* **Trecho do texto**
Neste diapasão, em tempos de crise como estamos vivendo atualmente e após as inovações trazidas pela Lei 14.112/2020, o instituto da Recuperação Judicial é uma ótima alternativa para empresas buscarem sua revitalização, não só a benefício próprio, como também, em benefício de toda sociedade, tendo em vista sua finalidade de diminuir os impactos econômicos decorrentes da pandemia e, consequentemente, manter o bom desempenho da economia nacional.

Em razão das medidas protetivas de combate ao coronavírus várias empresas tiveram que suspender suas atividades em decorrência de decretos estaduais com a finalidade de evitar aglomerações e contaminação.

Segundo dados da Fundação Getúlio Vargas (FGV) mais de 43% das indústrias sofrem com impacto da pandemia em seus negócios, seguida pelo comércio que teve seu faturamento reduzido em 35% e os serviços em 30,2%[2], podendo essas proporções sofrerem aumentos gigantescos no ano de 2021, razão pela qual é de extrema importância que as empresas tenham conhecimento do amparo proporcionado pela Lei de Falência e de Recuperação Judicial, recentemente alterada pela Lei 14.112/2020.

* **Exercícios propostos**
1) Segundo o trecho sobre recuperação judicial, qual lei trouxe as inovações que tornam esse instituto uma ótima alternativa para a revitalização das empresas?
2) Retome o trecho sobre recuperação judicial, prosseguindo a partir de sua última frase.

* **Dados fornecidos**
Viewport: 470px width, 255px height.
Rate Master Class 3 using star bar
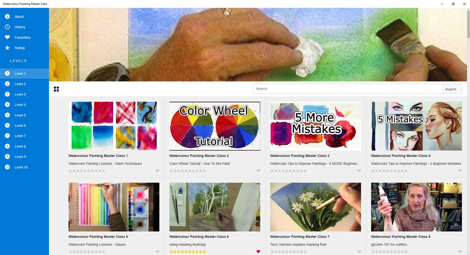click(289, 171)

* **Respostas**
1) A Lei 14.112/2020.

2)
Portanto, as alterações trazidas pela Lei 14.112/2020 visam impactar de forma positiva as empresas que estão passando por crise econômico-financeira capaz de justificar um pedido de Recuperação Judicial, ou, até mesmo de autofalência, pois, proporcionam maior efetividade, celeridade e segurança jurídica para os credores, investidores e empresários na reestruturação e na reabilitação financeira da atividade empresária, uma vez que trazem novas alternativas para a solução da crise, mantendo as empresas no cenário econômico de modo a estimular a manutenção dos empregos, renda e geração de impostos.